The Cusp of Helix

Intact Case

Behavior of OR Conditions

I explain the behavior of /^|(Abc)/. In the following description, it will represent the position of starting to match as .

First condition ^ Match in top of string
Secound condition (Abc) Match "Abc"

In the OR conditions, if matched in the first one of the conditions, it is not tried to match the second and subsequent. In /^|(Abc)/, when match first one "^", through second condition "(Abc)" and proceed to the next match.

Matched "^" has 0 width, therefore the pointer starting next match is not moved. If so, it makes Infinite loop to match.

# Match pattern Starting pointer Move Pointer
1 /^|(Abc)/
AbcAbcAbc
@AbcAbcAbc
Move 0 step.
2 /^|(Abc)/
@AbcAbcAbc
@@AbcAbcAbc
Move 0 step.
3 /^|(Abc)/
@@AbcAbcAbc
@@@AbcAbcAbc
Move 0 step.

Javascript と Ruby

To avoid this endless loop, it is considered to have processed as Javascript and Ruby in the following.

When the match width is zero, the match start pointer is proceed one step.
# Match pattern Starting pointer Move Pointer
1 /^|(Abc)/
AbcAbcAbc
@AbcAbcAbc
Move 1 step.
2 /^|(Abc)/
@AbcAbcAbc
@AbcAbc@Abc
Move to after match.
3 /^|(Abc)/
@AbcAbc@Abc
@AbcAbc@Abc@
Move to after match.

Because of regular expression of Ruby has a lookbehind, therefore can get excepted results by match pattern as follows.

'AbcAbcAbc'.gsub(/^|(?<=Abc)/) { '@' }

In Javascript, it is difficult to resolve by only ingenuity of regular expression. If allowed to use "if" statements, it can be obtained implementation of the expected results. However, it lacks a little to smart.

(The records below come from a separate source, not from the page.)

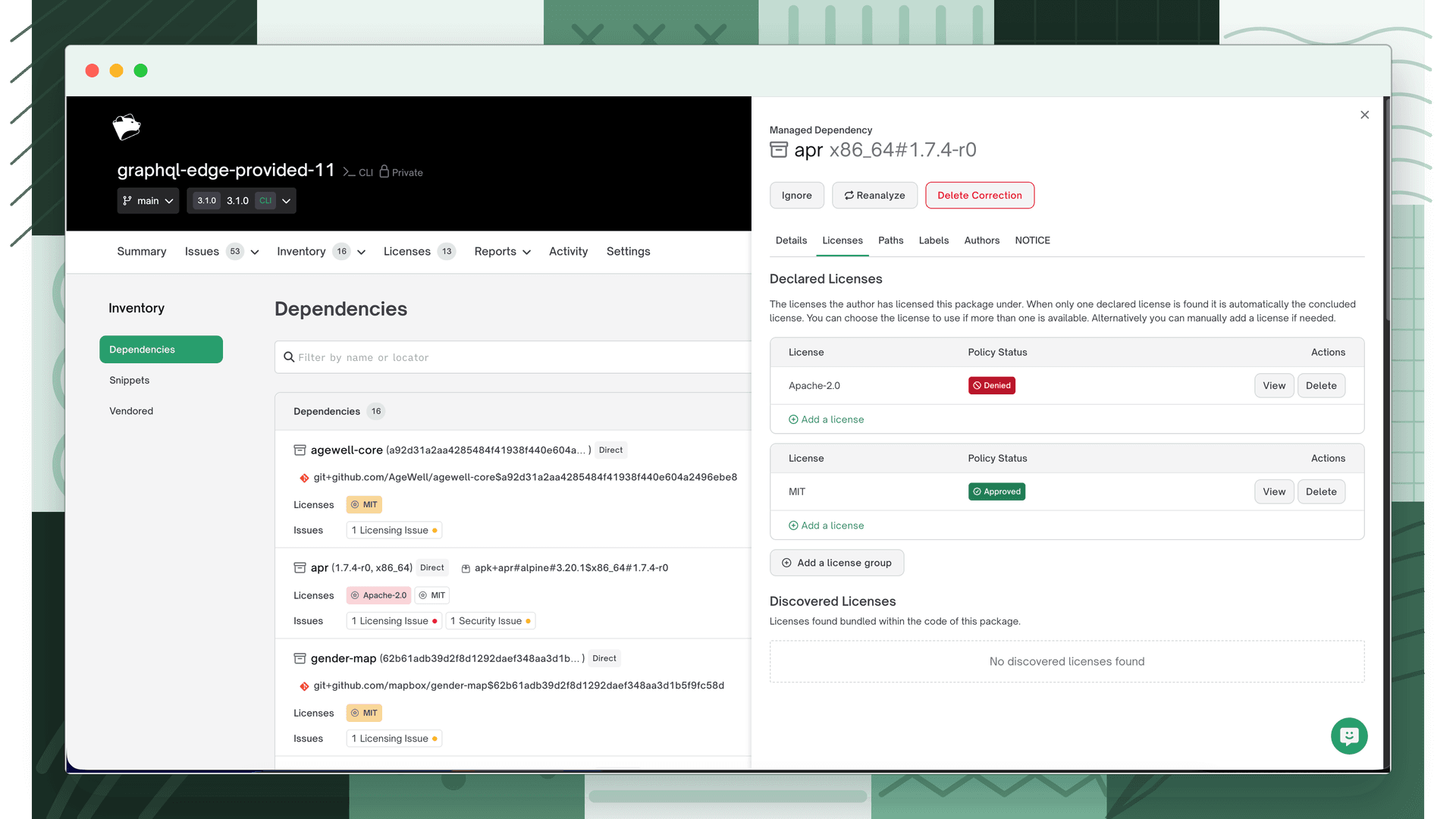This screenshot has height=819, width=1456.
Task: Select Snippets in Inventory sidebar
Action: pos(129,381)
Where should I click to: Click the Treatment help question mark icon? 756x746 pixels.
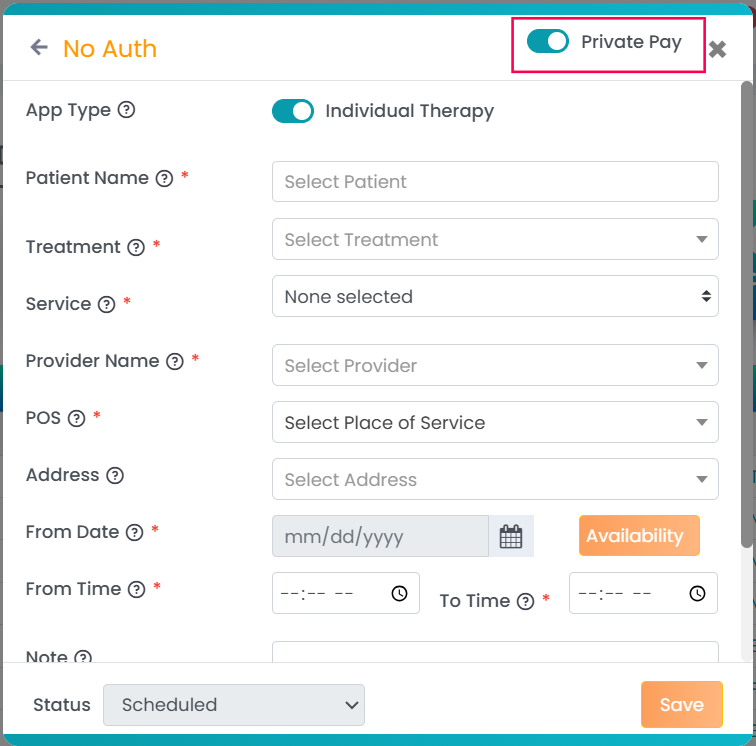[x=136, y=247]
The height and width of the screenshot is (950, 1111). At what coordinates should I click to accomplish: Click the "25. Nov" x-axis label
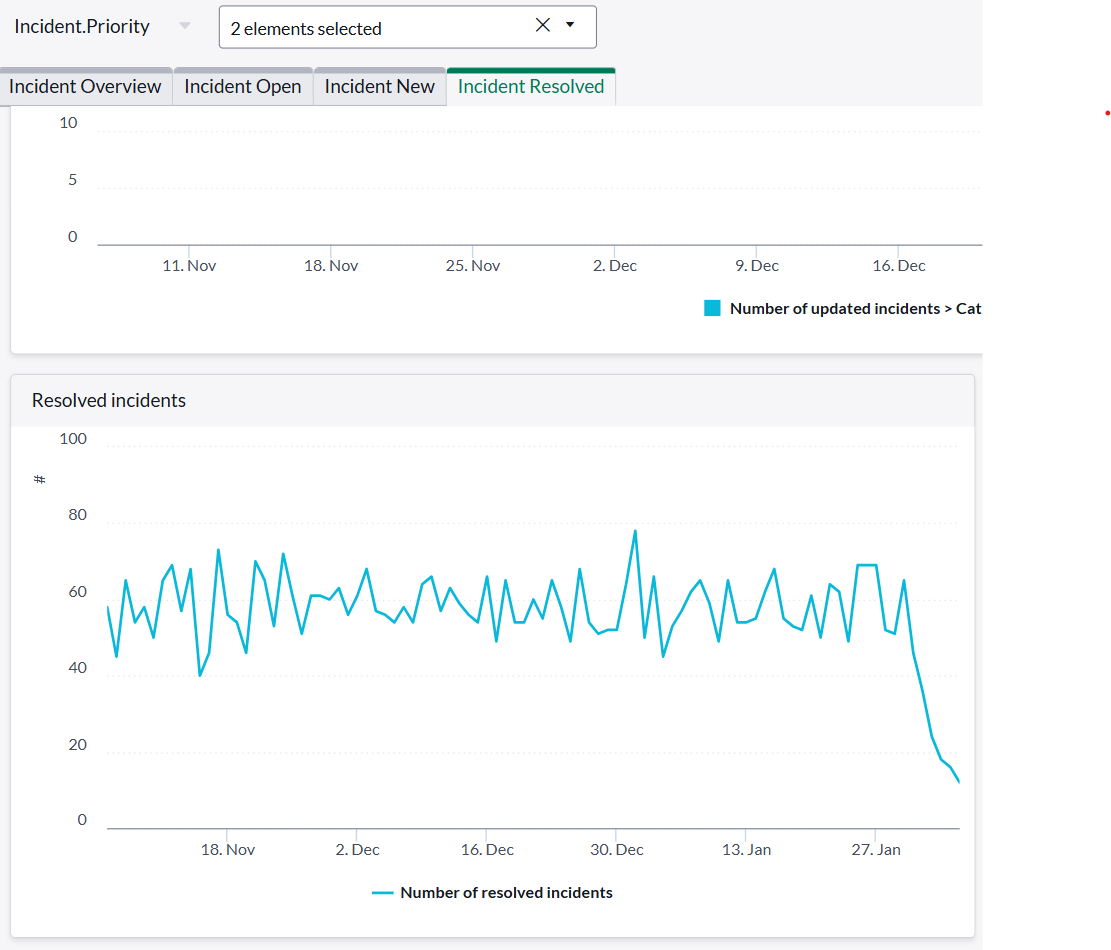tap(473, 266)
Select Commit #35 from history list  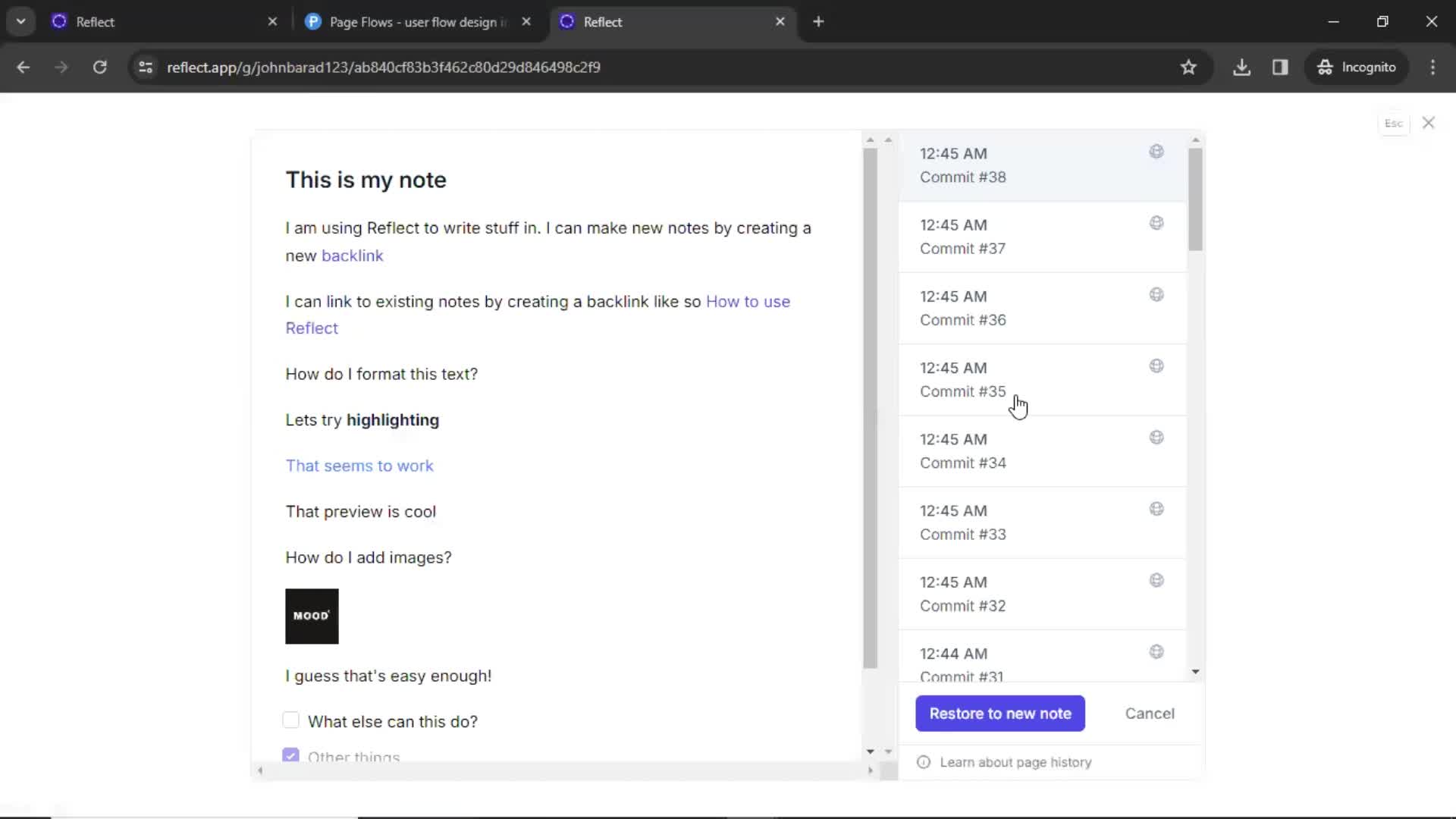coord(963,379)
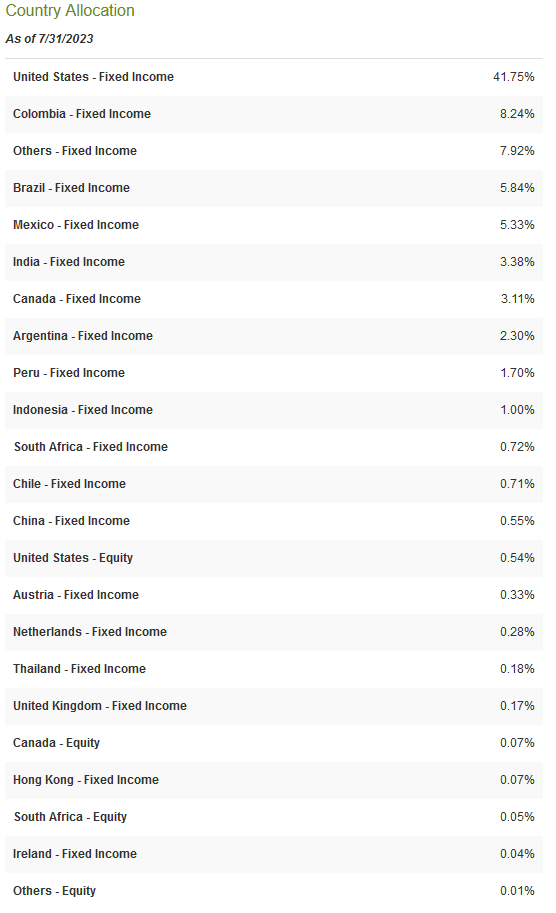Select the United States - Fixed Income row
Image resolution: width=556 pixels, height=913 pixels.
tap(274, 77)
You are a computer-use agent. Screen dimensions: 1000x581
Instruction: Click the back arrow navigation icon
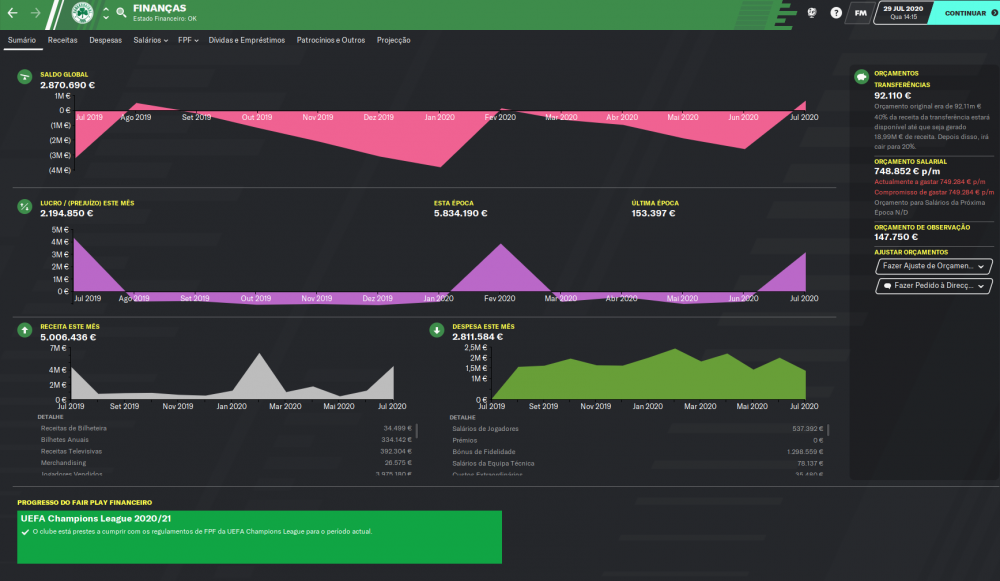13,13
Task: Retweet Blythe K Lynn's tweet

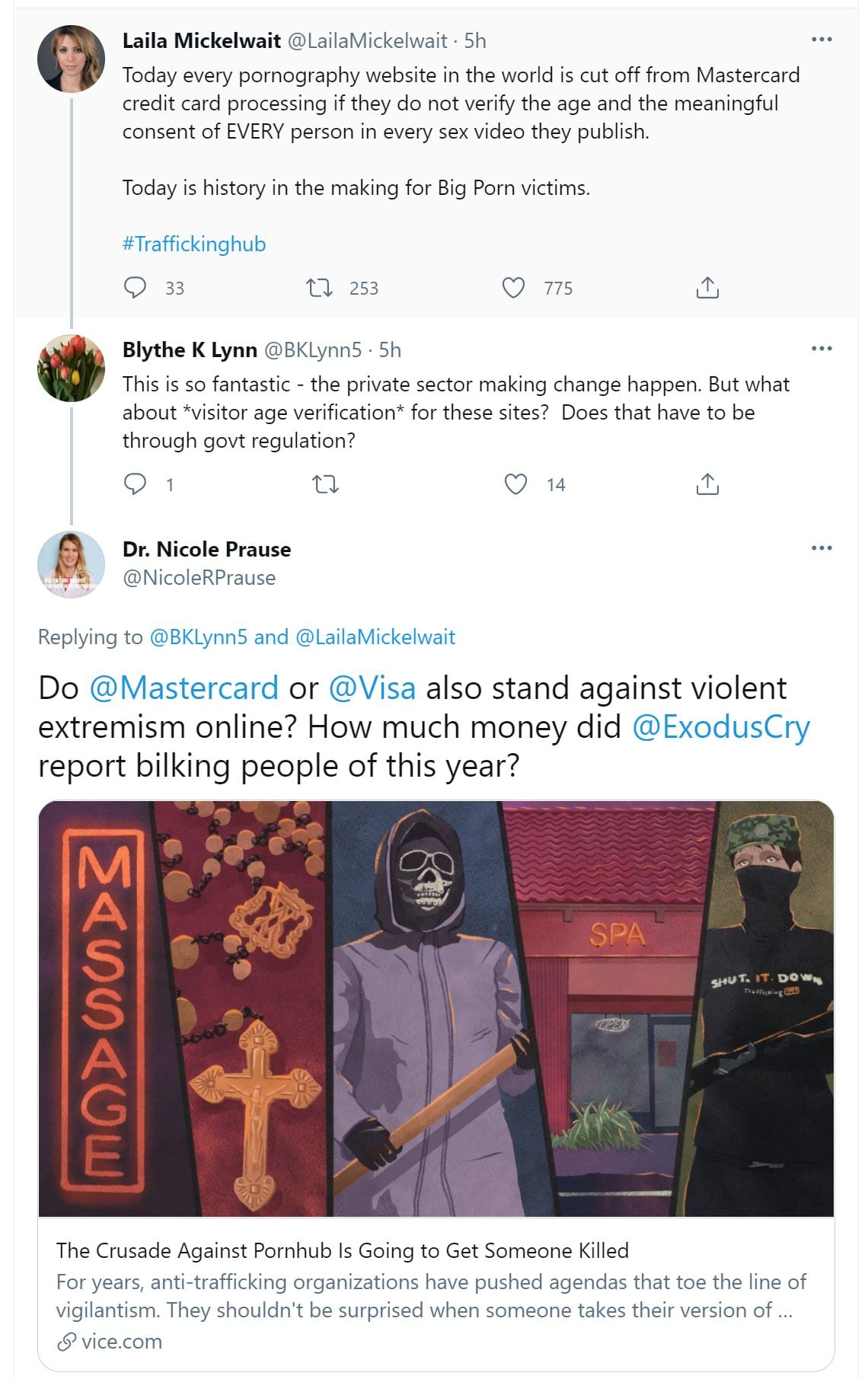Action: [x=326, y=484]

"AbcAbcAbc".replace(/^(Abc)|(Abc)/g, function(all, br1, br2) { return br1 ? ("@" + br1 + "@") : (br2 + "@"); } );

Solution in PHP

In PHP, it seems to avoid an infinite match by a different method from Javascript and Ruby.

If the pointer does not proceed from the last match pointer in the new match, the match is regarded as failure.
# Match pattern Starting pointer Move Pointer
1 /^|(Abc)/
AbcAbcAbc
@AbcAbcAbc
Move 0 step.
2 /^|(Abc)/
@AbcAbcAbc
Fail to match "^".
@Abc@AbcAbc
Move to after match.
3 /^|(Abc)/
@Abc@AbcAbc
@Abc@Abc@Abc
Move to after match.
4 /^|(Abc)/
@Abc@Abc@Abc
@Abc@Abc@Abc@
Move to after match.

You can attempt the specification by following code.

preg_replace('/(?<=aaa)|(?=bbb)/', '@', 'aaabbb');

When matches which has zero-width are successive, to replace twice at same pointer. (?<=aaa) and (?=bbb), both pattern match same pointer in "aaabbb". If both matches were success, replacing result as follow.

aaa@@bbb

Actually the @ is inserted only one, it is considered that the second half of the (?=bbb) does not match.